L’ “hate speech”, ovvero il linguaggio offensivo, comprende secondo la definizione data dal Consiglio d’Europa «forme di espressione che incitano, promuovono, incitano o giustificano l’odio razziale, la xenofobia, l’antisemitismo o altre forme di odio basate sull'intolleranza».
Di questo fenomeno se n’è parlato anche alla Camera in occasione del seminario "Parole libere o parole d'odio? Prevenzione della violenza on-line" organizzato dalla presidente Luisa Boldrini per il 10 giugno scorso.

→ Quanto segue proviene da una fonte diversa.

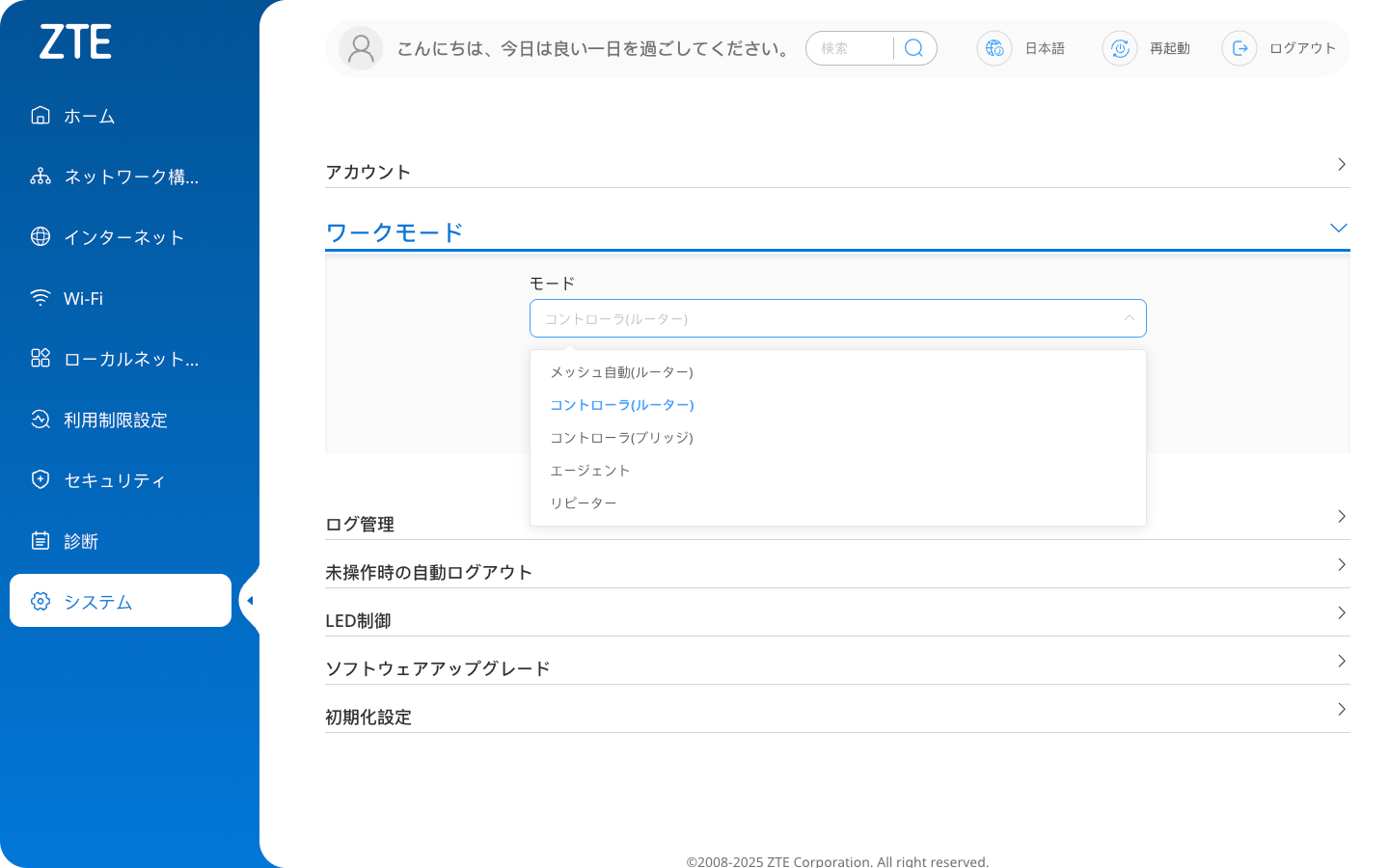Click the ログアウト link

L’evento è stato trasmesso, oltre che sul canale satellitare, anche in streaming sulla web tv della Camera catalizzando poco più di una trentina di utenti connessi contemporaneamente nei momenti di picco. Pochi anche i tweet sull’argomento identificabili con l’hastag della campagna europea #nohatespeech. La sintesi, ben riassunta dall'intervento di Rodotà: il problema non è la Rete ma siamo noi, gli utenti. Nulla di nuovo. L’avevamo intuito da tempo ma probabilmente ci mancano strumenti formativi efficaci.

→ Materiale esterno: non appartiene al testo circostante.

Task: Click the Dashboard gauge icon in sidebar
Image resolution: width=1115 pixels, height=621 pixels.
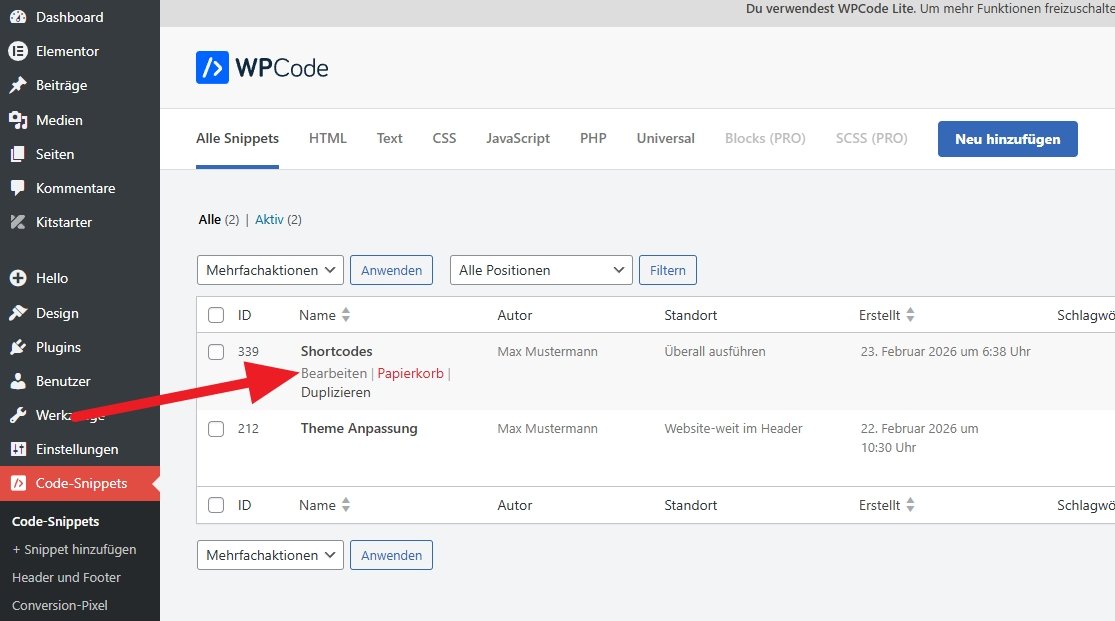Action: coord(17,17)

Il segnale istituzionale è stato dato, si tratta di primo passo significativo. Probabilmente, però, una tematica così importante, in un momento in cui sembra acuirsi la violenza verbale in Rete e le tragiche conseguenze che abbiamo visto emergere negli ultimi mesi, merita più attenzione.
Non sono pochi gli adolescenti che portano nella psiche e nell’anima ferite inferte tramite il web. Che dire loro se non che forse stiamo facendo troppo poco per educarli, aiutarli e sostenerli nell’abitare questo ambiente digitale che pervade tutta la loro giornata? È probabile che, oggi, la strategia migliore per contrastare questi fenomeni sia quella di mettere in campo giovani educatori in favore di altri giovani, dato che spesso le generazioni precedenti si sentono inadeguate a gestire il problema. Questa è la strategia di “No hate speech movement”. Agenzie educative che avete risorse per agire in questo ambito, non siate timide. Se guardate fuori dalla Penisola intuite che è già tardi.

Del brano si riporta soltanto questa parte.